TASK PROMPT — Nothing but the pictures may be left out. Restate the rest of the entries word for word.

Stored data —

=======

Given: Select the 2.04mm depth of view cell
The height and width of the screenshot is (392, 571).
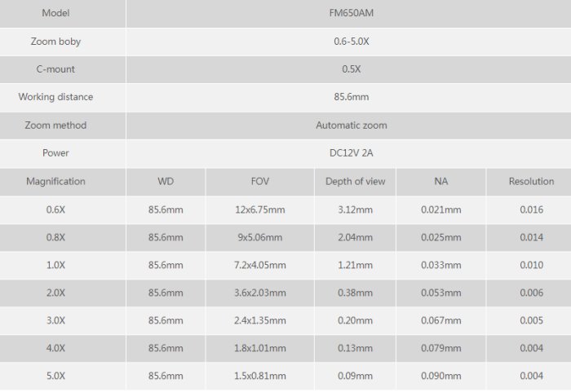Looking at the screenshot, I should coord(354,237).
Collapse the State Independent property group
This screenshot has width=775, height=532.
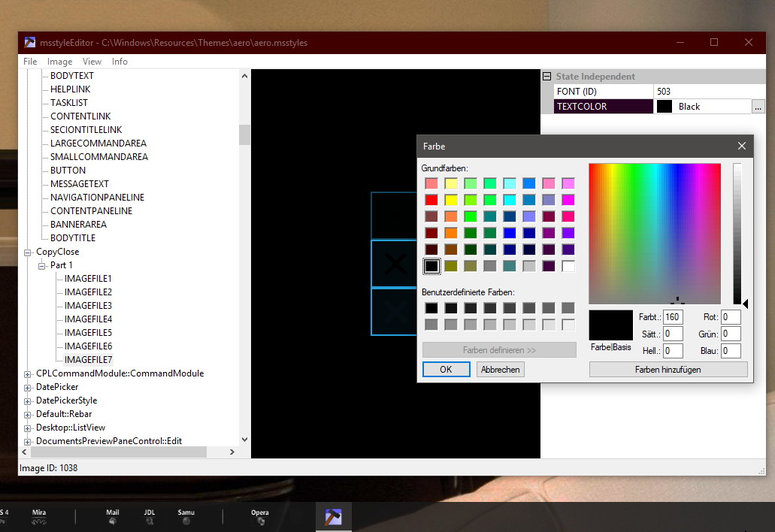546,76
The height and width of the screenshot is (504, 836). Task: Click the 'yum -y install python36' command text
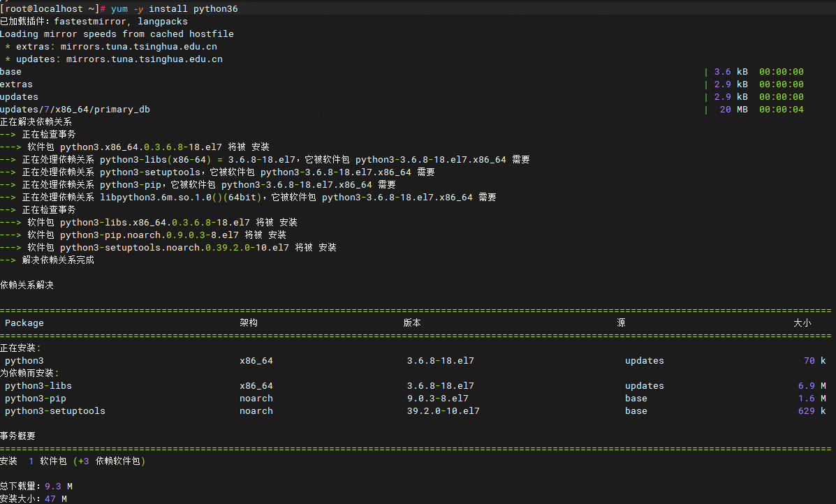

=======

REPLY TO THE EXERCISE —
Given: Select the 2.04mm depth of view cell
The height and width of the screenshot is (392, 571).
Looking at the screenshot, I should coord(354,237).
Collapse the State Independent property group
This screenshot has width=775, height=532.
546,76
The height and width of the screenshot is (504, 836). Task: Click the 'yum -y install python36' command text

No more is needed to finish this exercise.